O pânico moral na Copa
Por Washington Castilhos, publicado originalmente pelo Centro Latino-Americano em Sexualidade e Direitos Humanos (CLAM)
Kaitlyn Hunt, uma líder de torcida do estado norte-americano da Flórida, tinha 17 anos e namorava uma menina de 14. Tinham um relacionamento estável e mutuamente consentido. Quando completou 18 anos, porém, os pais de sua namorada – evangélicos que não aceitavam a relação das duas adolescentes – denunciaram Kaitlyn à polícia por “abusar sexualmente” de sua filha (então com 15 anos de idade). Ela foi presa na casa de seus pais, acusada de “agressão lasciva e indecente de criança de 12 a 16 anos” – acusação que só lhe foi imputada pelo fato de ela não ser homem, pois a lei de seu estado reconhece relacionamentos de casais afetivo-sexuais que começaram a namorar antes da maioridade, desde que sejam heterossexuais. Enquadrada como criminosa sexual e “abusadora de menores”, Kaitlyn seria impedida de entrar hoje em dia no Brasil pela polícia federal, independentemente da decisão do tribunal de seu país se ela é culpada ou não. Isto devido a uma portaria interministerial brasileira, em vigor desde 23 de maio, que impede a entrada no país de estrangeiros envolvidos em denúncias de crimes sexuais contra crianças e adolescentes.
A medida integra um conjunto de políticas públicas com vistas a coibir o aumento da exploração sexual de crianças e adolescentes e o tráfico de pessoas antes e durante os megaeventos esportivos que o Brasil sediará – a Copa do Mundo de Futebol de 2014 e os Jogos Olímpicos de 2016, a despeito da inexistência de estudos científicos que comprovem o suposto elo entre a ocorrência desses crimes e a realização de eventos esportivos. Um resumo do tema “exploração sexual, tráfico e megaeventos esportivos” foi publicado em 2011 pela Global Allaince Aganist Trafficking in Women e comprova a falta de evidências que ligam tais eventos aos crimes mencionados (leia a tradução para o português do relatório da GAATW).
Uma semana antes do início da Copa, Somaly Mam, uma das ativistas antitráfico mais famosas do mundo, foi afastada de sua fundação após uma investigação que comprovou que ela rotineiramente mentia sobre seu passado e o passado das mulheres que ela supostamente “resgatou” da escravidão. Até o The New York Times, que publicizou muitas das acusações denunciadas por Somaly, foi forçado a admitir que ela não era uma fonte confiável.

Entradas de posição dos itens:

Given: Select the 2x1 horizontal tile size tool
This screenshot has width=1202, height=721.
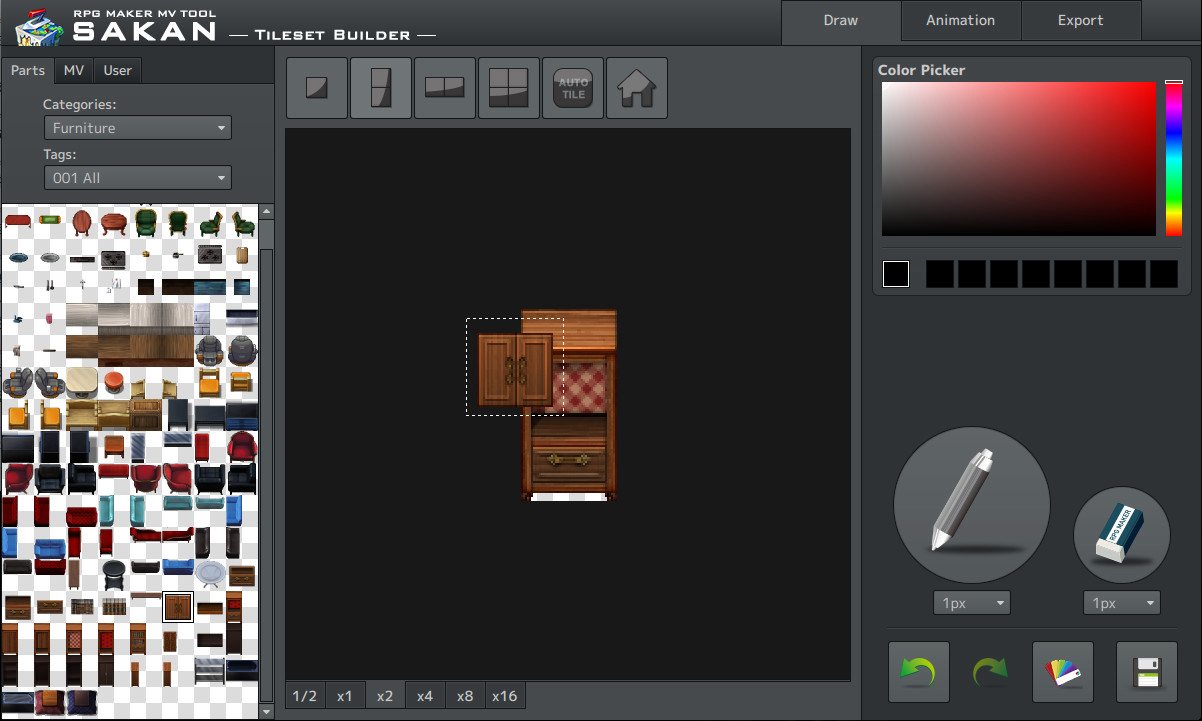Looking at the screenshot, I should pos(444,88).
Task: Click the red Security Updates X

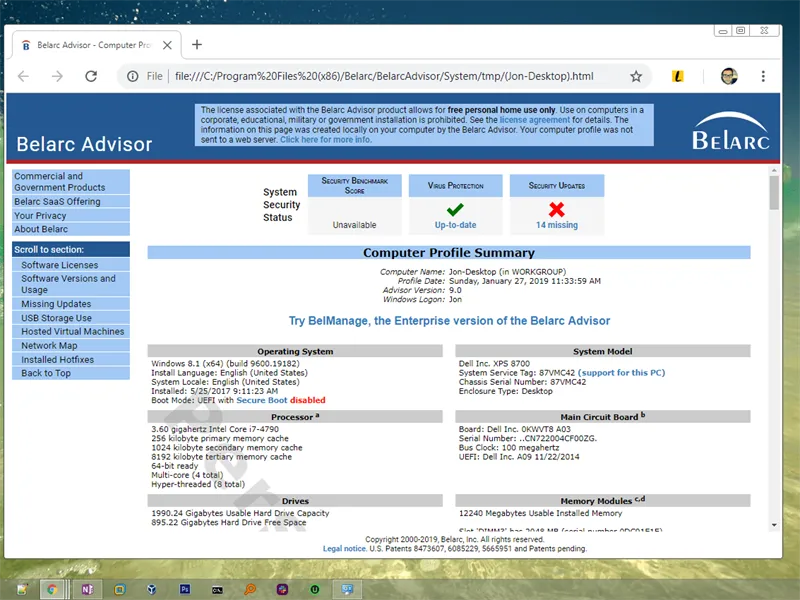Action: (556, 209)
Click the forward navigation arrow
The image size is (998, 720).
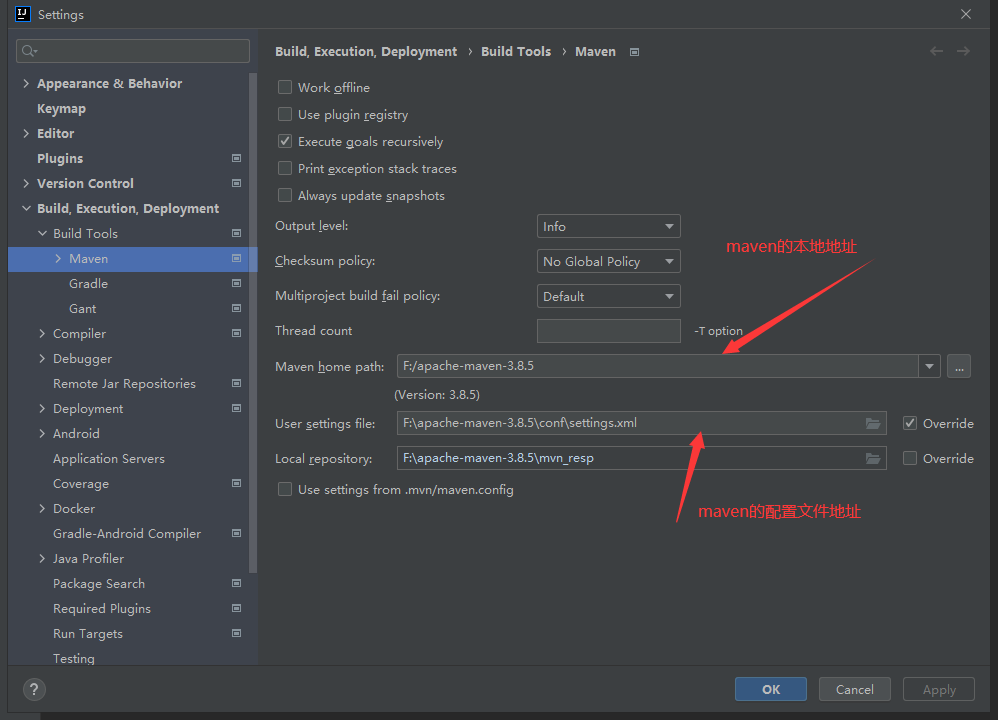pyautogui.click(x=963, y=51)
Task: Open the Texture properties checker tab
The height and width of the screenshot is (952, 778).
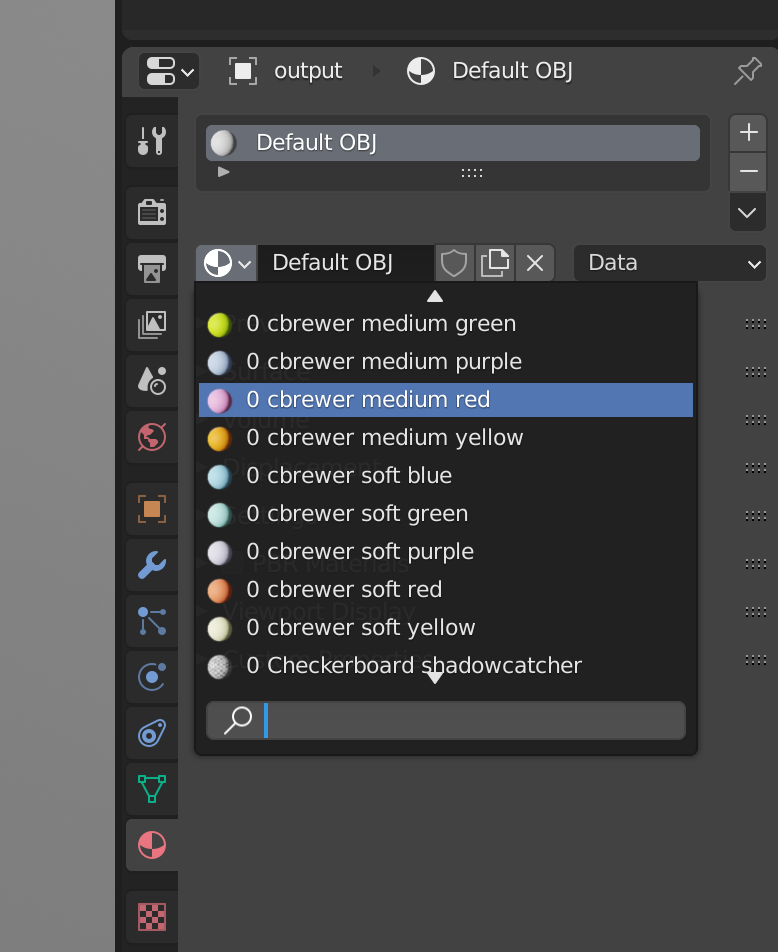Action: (x=152, y=917)
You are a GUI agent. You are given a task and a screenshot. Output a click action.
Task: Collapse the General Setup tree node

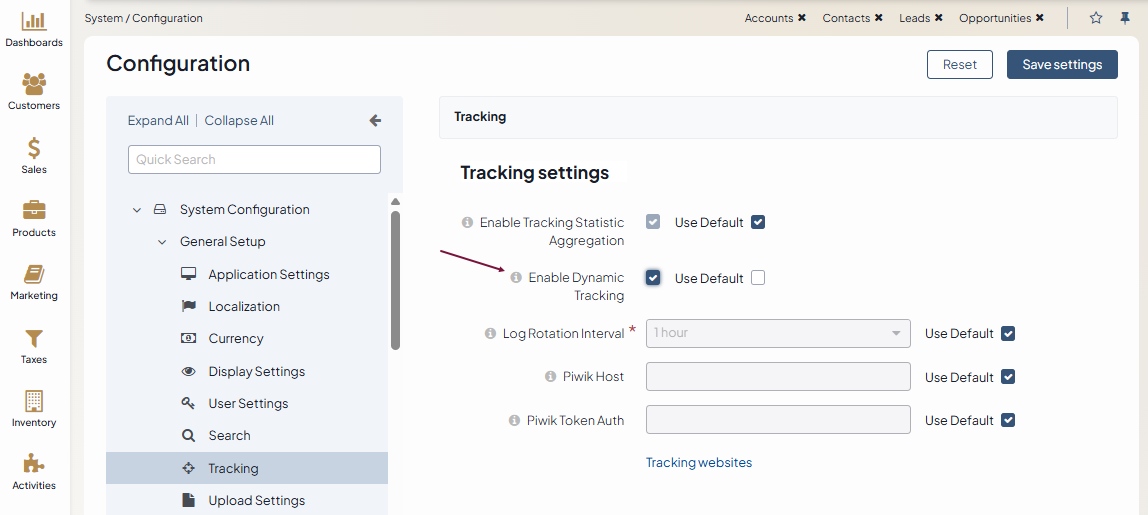161,242
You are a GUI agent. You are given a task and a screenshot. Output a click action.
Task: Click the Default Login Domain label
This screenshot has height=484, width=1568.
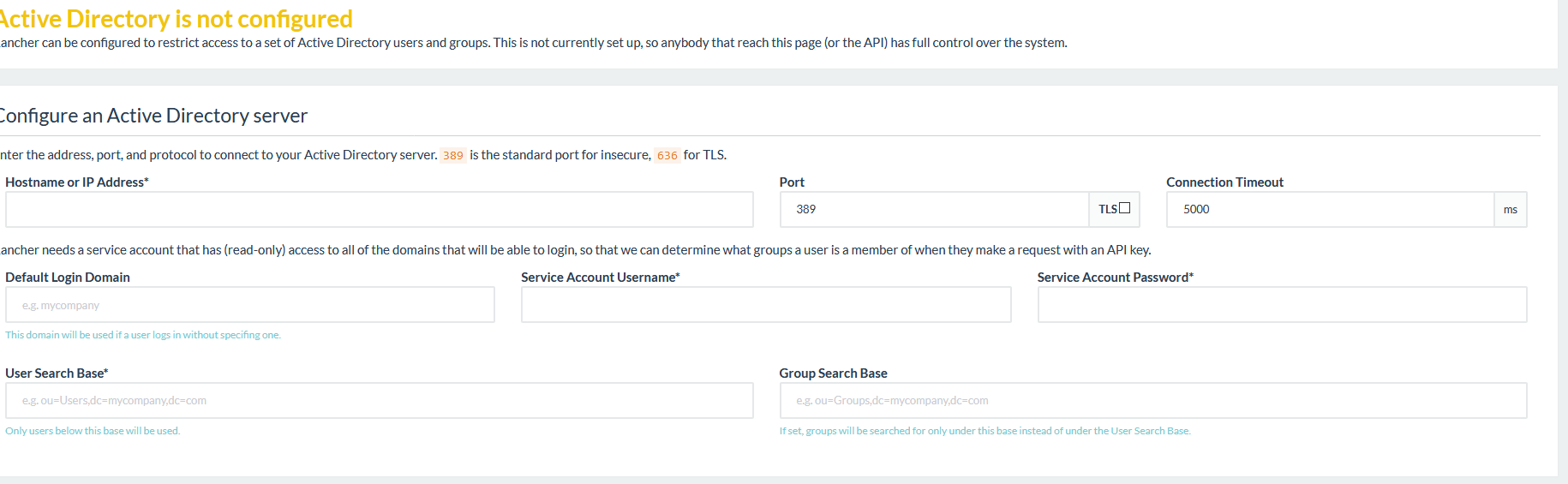68,277
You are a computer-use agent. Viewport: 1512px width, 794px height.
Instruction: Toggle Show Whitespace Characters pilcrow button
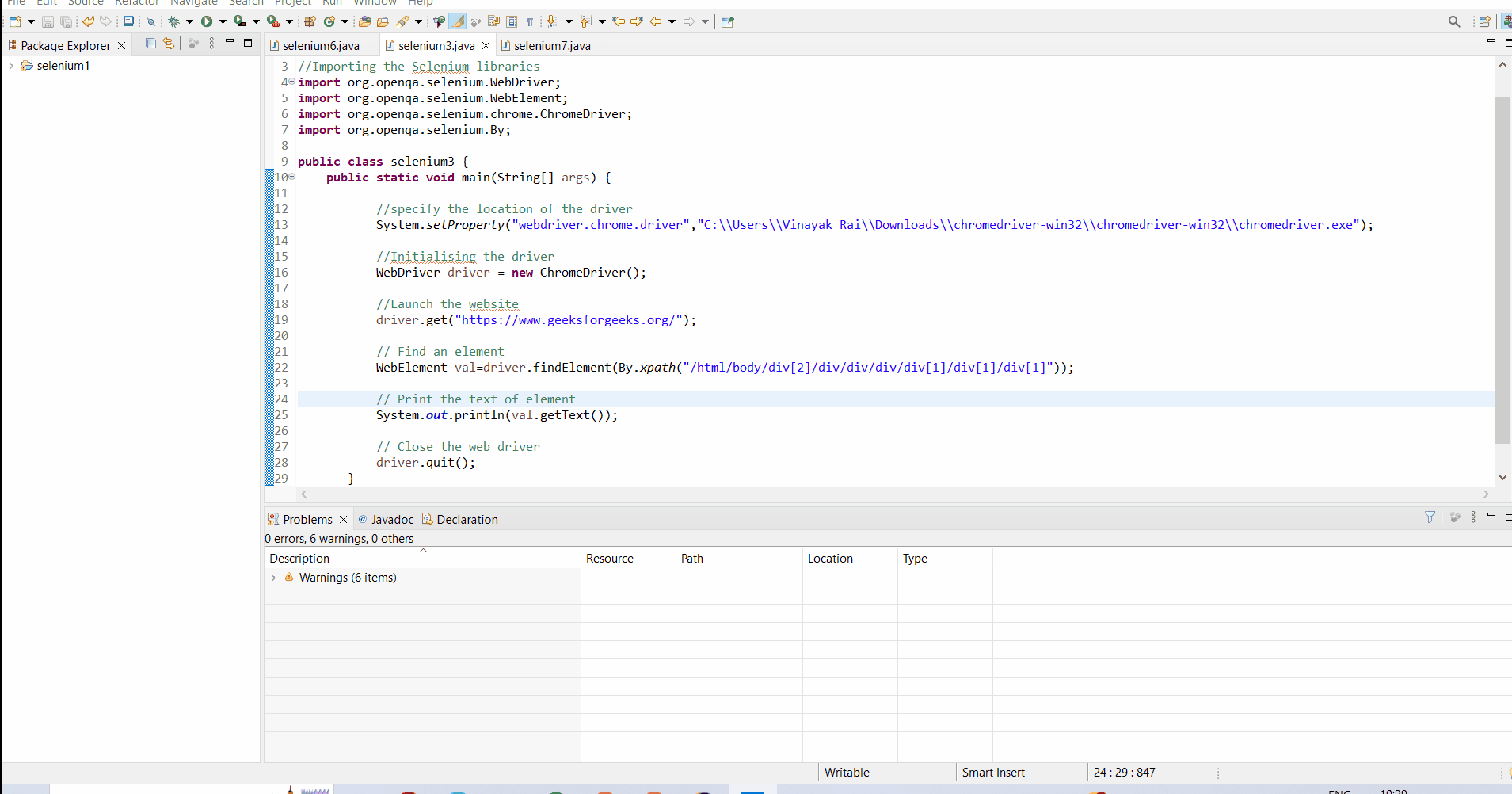pos(530,21)
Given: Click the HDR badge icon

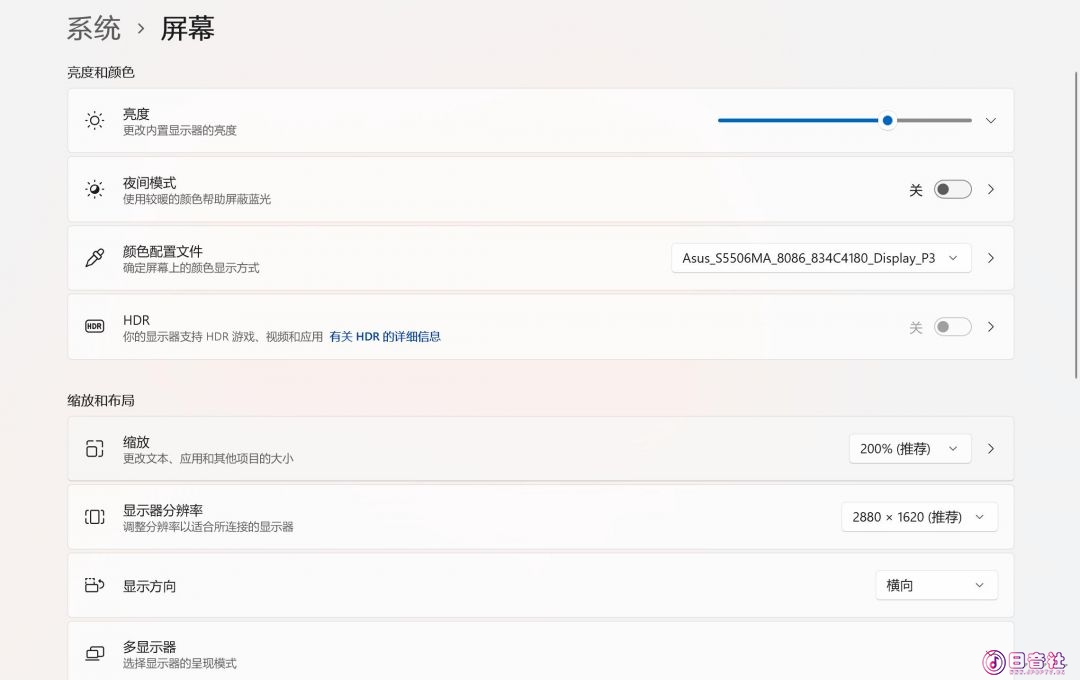Looking at the screenshot, I should click(94, 327).
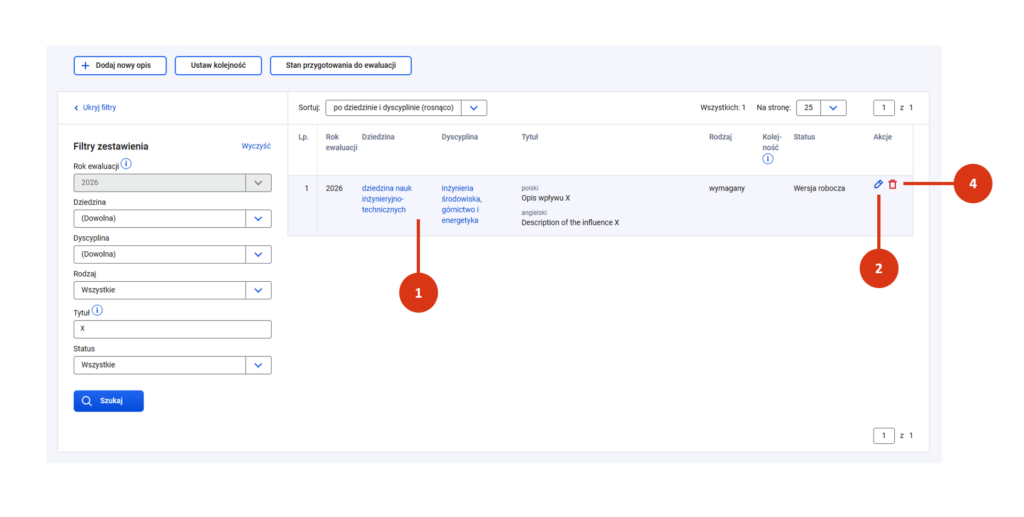Collapse filters via Ukryj filtry link
Viewport: 1024px width, 517px height.
pos(95,107)
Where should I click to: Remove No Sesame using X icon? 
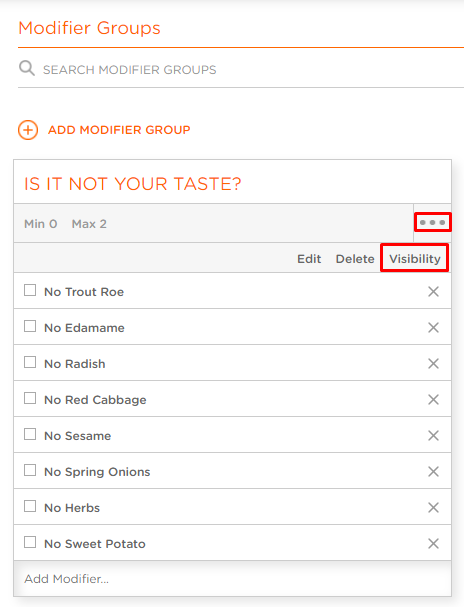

▸ TAREFAS
1. Como fica em inglês esta frase do texto sobre o pânico moral na Copa: "Até o The New York Times, que publicizou muitas das acusações denunciadas por Somaly, foi forçado a admitir que ela não era uma fonte confiável."?
2. Escreva a continuação do texto sobre o pânico moral na Copa, a partir da última frase apresentada.

▸ RESPOSTAS
1. Even The New York Times, which publicized many of the accusations made by Somaly, was forced to admit that she was not a reliable source.

2.
O antropólogo Thaddeus Gregory Blanchette, da Universidade Federal do Rio de Janeiro (UFRJ), coloca o alarmismo gerado pela mídia – como fez o The New York Times com as “denúncias” feitas por Somaly Mam – como um dos fatores que mais substanciam o pânico moral em torno do abuso sexual infanto-juvenil e o chamado tráfico de pessoas. “A mídia global tem abusado desses assuntos, reportando boatos como fatos e, em muitos casos, simplesmente inventando números ou reportando erroneamente os resultados dos estudos que foram feitos. O medo vende e nada alarma mais que o espectro de crianças estupradas. A mídia exagera e muitas vezes até mente sobre tais assuntos porque as manchetes alarmantes criam interesse. E, num mundo em que a mídia tradicional está cada vez mais à deriva, ameaçada pelas novas fontes e novas mídias, vender jornal é o que importa”, afirma.
Segundo o pesquisador, um exemplo de como a mídia nacional tem lidado com o tema do abuso e da exploração sexual infanto-juvenil de forma exagerada é a matéria produzida recentemente pelo jornal O Globo intitulada “Aliciadores já atuam em cidades da Copa do Mundo“. Diz o texto jornalístico:
“Registros internacionais indicam que o aumento da exploração sexual de crianças e adolescentes antes e durante os chamados megaeventos é um fato − e isso não deveria, portanto, pegar de surpresa nenhuma autoridade brasileira. Pesquisa feita pela Brunel University, do Reino Unido, reuniu dados disponibilizados mundo afora nos últimos anos e constatou que, em Gana, antes do Campeonato Africano das Nações de 2008, a polícia desbaratou uma grande rede disposta a recrutar crianças para prostituição. Na Copa da África do Sul, em 2010, o fenômeno se repetiu. Meninas foram preparadas e coagidas a trabalhar no comércio sexual armado em torno do evento. Na Copa da Alemanha, em 2006, outro registro do drama humano. Segundo a pesquisa, durante a competição, foi constatada uma clara conexão entre a exploração sexual infanto-juvenil e o aumento do consumo de álcool.”
De acordo com Blanchette, se lidas com atenção, as conclusões da pesquisa da Universidade de Brunel são justamente o oposto das reportadas por O Globo.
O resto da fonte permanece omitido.